Research Paper Volume 13, Issue 17 pp 21571—21586
TNFSF9 promotes metastasis of pancreatic cancer through Wnt/Snail signaling and M2 polarization of macrophages
- 1 Departments of Gastroenterology, The First Affiliated Hospital of Chongqing Medical University, Chongqing 400016, China
- 2 Departments of Cardiovascular, Zigong First People’s Hospital, Sichuan 643000, China
Received: May 28, 2021 Accepted: August 24, 2021 Published: September 13, 2021https://doi.org/10.18632/aging.203497
How to Cite
Copyright: © 2021 Wu et al. This is an open access article distributed under the terms of the Creative Commons Attribution License (CC BY 3.0), which permits unrestricted use, distribution, and reproduction in any medium, provided the original author and source are credited.
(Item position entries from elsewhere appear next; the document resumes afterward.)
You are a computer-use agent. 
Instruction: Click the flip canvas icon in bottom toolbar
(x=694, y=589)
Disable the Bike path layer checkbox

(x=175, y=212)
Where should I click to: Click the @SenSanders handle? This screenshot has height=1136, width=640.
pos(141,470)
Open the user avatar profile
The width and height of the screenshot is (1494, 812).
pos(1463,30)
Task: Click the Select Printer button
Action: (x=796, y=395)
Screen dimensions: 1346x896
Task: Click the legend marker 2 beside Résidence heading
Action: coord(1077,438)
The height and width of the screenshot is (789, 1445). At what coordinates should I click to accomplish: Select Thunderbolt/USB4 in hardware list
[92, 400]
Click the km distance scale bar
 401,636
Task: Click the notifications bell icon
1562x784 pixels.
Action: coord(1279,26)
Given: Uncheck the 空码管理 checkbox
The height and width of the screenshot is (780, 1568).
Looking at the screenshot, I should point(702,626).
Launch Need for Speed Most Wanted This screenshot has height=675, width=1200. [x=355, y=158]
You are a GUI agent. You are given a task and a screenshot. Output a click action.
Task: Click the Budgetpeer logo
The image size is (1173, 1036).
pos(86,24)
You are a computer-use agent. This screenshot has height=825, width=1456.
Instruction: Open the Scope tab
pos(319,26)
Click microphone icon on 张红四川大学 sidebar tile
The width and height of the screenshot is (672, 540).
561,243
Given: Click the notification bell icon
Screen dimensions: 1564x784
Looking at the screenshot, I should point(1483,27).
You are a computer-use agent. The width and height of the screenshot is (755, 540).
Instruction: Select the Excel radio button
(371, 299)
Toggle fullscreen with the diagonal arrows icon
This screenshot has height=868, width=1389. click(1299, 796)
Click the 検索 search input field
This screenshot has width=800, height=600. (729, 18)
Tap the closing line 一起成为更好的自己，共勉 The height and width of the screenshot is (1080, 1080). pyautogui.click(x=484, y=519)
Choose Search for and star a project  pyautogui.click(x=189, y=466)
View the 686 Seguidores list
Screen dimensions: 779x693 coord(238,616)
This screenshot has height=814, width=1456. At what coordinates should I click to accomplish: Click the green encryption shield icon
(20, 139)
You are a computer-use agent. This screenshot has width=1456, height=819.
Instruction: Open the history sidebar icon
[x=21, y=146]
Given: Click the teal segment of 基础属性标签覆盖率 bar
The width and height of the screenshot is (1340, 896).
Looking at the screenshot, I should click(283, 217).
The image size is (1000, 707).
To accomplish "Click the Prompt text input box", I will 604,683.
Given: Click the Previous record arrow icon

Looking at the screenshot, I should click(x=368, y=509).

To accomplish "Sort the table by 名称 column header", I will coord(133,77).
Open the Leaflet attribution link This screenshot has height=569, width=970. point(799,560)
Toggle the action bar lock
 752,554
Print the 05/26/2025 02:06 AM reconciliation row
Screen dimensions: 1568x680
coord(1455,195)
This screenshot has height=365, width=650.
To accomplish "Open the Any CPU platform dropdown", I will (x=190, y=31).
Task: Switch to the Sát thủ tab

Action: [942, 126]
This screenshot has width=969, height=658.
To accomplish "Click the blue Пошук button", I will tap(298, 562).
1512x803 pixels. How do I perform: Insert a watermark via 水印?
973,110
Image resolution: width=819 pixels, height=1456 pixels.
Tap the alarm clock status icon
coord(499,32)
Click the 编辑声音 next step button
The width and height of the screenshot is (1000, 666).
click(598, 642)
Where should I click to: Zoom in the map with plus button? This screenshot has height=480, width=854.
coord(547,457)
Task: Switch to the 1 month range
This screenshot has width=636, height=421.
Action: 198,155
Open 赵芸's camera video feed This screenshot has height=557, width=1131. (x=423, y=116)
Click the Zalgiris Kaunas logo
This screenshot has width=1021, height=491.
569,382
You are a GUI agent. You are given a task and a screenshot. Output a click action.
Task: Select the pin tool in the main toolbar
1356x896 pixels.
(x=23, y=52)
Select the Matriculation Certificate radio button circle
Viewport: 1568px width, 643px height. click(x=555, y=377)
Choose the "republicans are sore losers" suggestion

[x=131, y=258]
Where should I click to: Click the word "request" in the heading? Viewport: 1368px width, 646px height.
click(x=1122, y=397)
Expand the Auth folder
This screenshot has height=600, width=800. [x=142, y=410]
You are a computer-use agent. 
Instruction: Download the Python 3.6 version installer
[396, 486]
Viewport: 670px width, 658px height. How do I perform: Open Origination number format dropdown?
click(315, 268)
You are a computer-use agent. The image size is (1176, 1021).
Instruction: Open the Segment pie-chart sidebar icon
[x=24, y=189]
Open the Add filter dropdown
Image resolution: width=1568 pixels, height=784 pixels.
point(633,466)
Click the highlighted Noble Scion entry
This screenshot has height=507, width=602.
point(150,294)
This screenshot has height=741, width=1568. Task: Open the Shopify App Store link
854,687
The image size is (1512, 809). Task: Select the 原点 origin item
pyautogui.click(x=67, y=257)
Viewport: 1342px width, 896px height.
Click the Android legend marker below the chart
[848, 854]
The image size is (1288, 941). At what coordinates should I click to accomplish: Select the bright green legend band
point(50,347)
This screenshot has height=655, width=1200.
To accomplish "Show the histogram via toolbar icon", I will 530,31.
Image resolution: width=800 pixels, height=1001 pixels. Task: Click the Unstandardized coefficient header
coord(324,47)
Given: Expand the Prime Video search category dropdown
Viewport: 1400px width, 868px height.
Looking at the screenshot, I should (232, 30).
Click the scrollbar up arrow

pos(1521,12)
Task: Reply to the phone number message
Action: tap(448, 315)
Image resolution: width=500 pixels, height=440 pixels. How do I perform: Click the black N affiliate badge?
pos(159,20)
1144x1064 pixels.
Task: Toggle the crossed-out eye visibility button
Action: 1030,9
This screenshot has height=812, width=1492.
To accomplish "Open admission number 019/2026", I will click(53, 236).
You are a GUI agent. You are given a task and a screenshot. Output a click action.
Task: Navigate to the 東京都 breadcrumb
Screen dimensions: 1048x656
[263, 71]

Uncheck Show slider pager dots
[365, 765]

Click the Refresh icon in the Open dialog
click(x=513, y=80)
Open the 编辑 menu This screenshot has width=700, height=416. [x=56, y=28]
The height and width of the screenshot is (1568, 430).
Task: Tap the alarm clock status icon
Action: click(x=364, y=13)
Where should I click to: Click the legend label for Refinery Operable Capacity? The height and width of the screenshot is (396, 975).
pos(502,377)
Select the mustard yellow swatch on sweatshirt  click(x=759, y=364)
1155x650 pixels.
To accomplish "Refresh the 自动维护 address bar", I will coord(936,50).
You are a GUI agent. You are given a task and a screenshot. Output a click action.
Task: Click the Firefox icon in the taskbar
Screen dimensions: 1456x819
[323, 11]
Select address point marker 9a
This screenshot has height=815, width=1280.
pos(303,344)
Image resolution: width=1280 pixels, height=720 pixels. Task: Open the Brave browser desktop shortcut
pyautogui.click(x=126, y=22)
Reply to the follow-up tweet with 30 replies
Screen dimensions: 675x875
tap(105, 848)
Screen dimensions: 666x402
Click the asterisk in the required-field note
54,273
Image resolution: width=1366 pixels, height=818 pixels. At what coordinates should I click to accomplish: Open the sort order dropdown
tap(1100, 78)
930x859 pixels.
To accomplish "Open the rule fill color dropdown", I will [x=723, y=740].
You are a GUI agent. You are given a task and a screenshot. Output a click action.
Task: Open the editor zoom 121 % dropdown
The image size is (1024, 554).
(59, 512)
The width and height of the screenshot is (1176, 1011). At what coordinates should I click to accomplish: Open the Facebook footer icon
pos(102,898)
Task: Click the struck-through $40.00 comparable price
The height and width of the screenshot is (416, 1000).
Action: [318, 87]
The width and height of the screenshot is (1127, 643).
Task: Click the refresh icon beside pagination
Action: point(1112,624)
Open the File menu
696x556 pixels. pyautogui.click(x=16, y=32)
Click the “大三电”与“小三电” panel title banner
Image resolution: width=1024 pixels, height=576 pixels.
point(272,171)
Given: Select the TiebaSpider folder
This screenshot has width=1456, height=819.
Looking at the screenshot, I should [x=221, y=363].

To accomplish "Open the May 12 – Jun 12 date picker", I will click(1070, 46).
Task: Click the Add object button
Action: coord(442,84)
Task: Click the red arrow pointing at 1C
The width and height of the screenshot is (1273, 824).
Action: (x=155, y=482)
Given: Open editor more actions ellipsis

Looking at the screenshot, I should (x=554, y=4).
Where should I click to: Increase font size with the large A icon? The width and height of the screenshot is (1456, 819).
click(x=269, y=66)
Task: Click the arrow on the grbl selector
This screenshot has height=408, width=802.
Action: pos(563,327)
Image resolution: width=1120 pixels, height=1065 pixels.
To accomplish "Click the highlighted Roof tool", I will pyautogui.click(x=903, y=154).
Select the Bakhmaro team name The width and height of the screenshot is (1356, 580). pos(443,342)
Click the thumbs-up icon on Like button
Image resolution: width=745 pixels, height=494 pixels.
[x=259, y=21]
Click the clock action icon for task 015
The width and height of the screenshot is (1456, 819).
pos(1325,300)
Early metastasis of pancreatic cancer (PC) leads to high mortality, and the underlying mechanism of metastasis remains unclear. Tumor necrosis factor superfamily member 9 (TNFSF9) is associated with poor prognosis in PC. Here, we investigated the effect of TNFSF9 on PC proliferation and apoptosis, and focused on the effect of TNFSF9 on PC metastasis and its potential mechanism. We found that TNFSF9 promotes PC metastasis in vivo and in vitro, and may be partially dependent on the Wnt/Snail signaling pathway. In addition, TNFSF9 also regulates the release of cytokines IL-10 and transforming growth factor-β (TGF-β) in pancreatic cancer cells through Wnt signaling to induce the M2 polarization of macrophages and promote the migration of PC cells. Overall, our study found that TNFSF9 may directly promote PC metastasis or indirectly promote PC metastasis through macrophage M2 polarization. Our study provides a new costimulatory target for the treatment of PC.